At this point life seems to be a contradiction. 50 I imagine is an age of respectability.  A time where a person would historically look back, bask in the fruits of success and begin the slow and inevitable glide into old age.

That’s the bit I don’t understand. From where I stand 50 looks like a launch pad.  A place from which to increase the pace of life and go on to greater things. There is plenty yet to achieve. Life should continually overshadow the past.

The  respectability thing is a difficult one to grasp. How can someone as clearly irresponsible as me hope to live up to an image that goes with 50? It isn’t that I don’t recognise the responsible part of the outer me. I hear me speak. I see people Looking at me and listening. There is plenty of evidence of the responsible me.
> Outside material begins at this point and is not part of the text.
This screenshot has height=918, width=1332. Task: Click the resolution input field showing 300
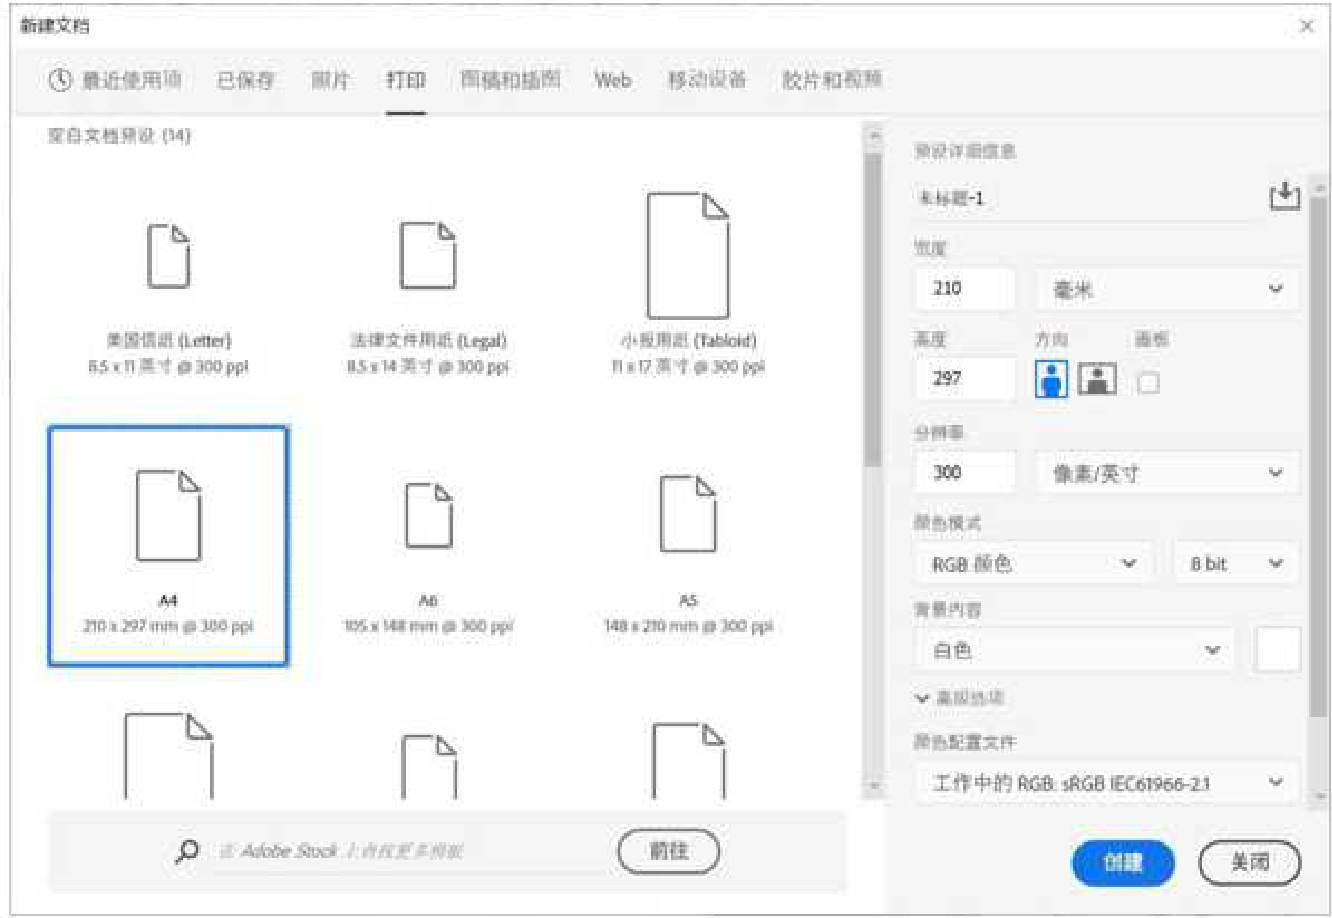[x=964, y=473]
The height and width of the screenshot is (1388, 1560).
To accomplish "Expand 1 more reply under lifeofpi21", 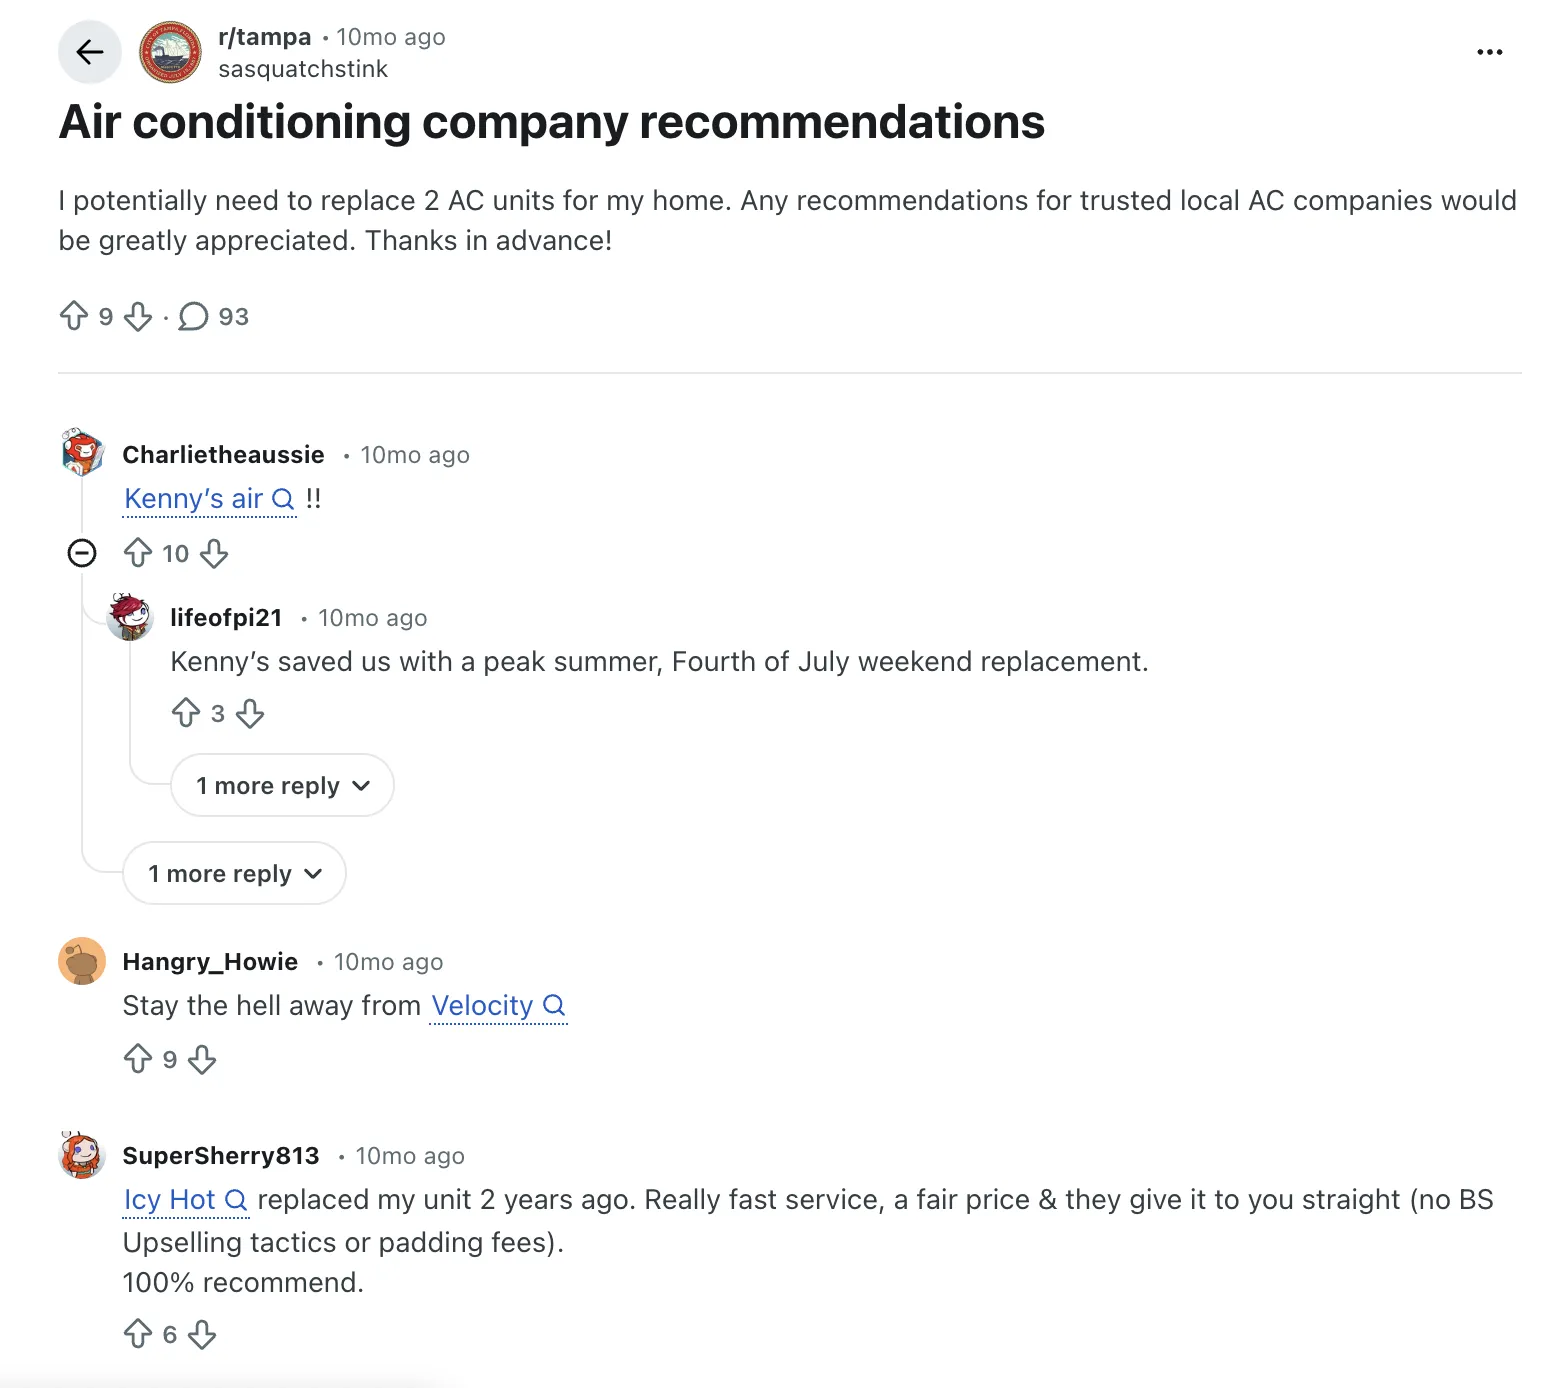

Inside though I am still the 19 year old occupying the ladies cubicle at the New Strand Inn in Douglas making the girls queue up, with their handbags. I am still the kid who skived off General Studies classes at school to go and play pool and who woke up our form teacher who was taking a nap at lunchtime by playing pitch and toss against his door.

There is evidence of change since that time. The house, 4 kids, the widening girth! The fact that I can no longer run the 10k in under an hour!! Just a temporary aberration I’m sure.So some good, some not so good but life is all about change and it just needs embracing.

Aspirations for winter

December 4th, 2011

This winter I will trim the hedge. I will prune the fruit trees. I might work on the lawn, left over the years to the childhood ravages of wrestling, football, cricket  and rugby, of golf divots and tunnels to Australia.   I will chop the wood, lain drying by the back fence for longer than a season. I will fix the gutter by the door to the garden.

This winter I will go for walks that make my cheeks glow, returning to steamed up spectacles, defrosting in front of the fire. I will consume vast amounts of crumpets dripping with butter and polish off bottles of wine in the kitchen whilst preparing the Sunday roast.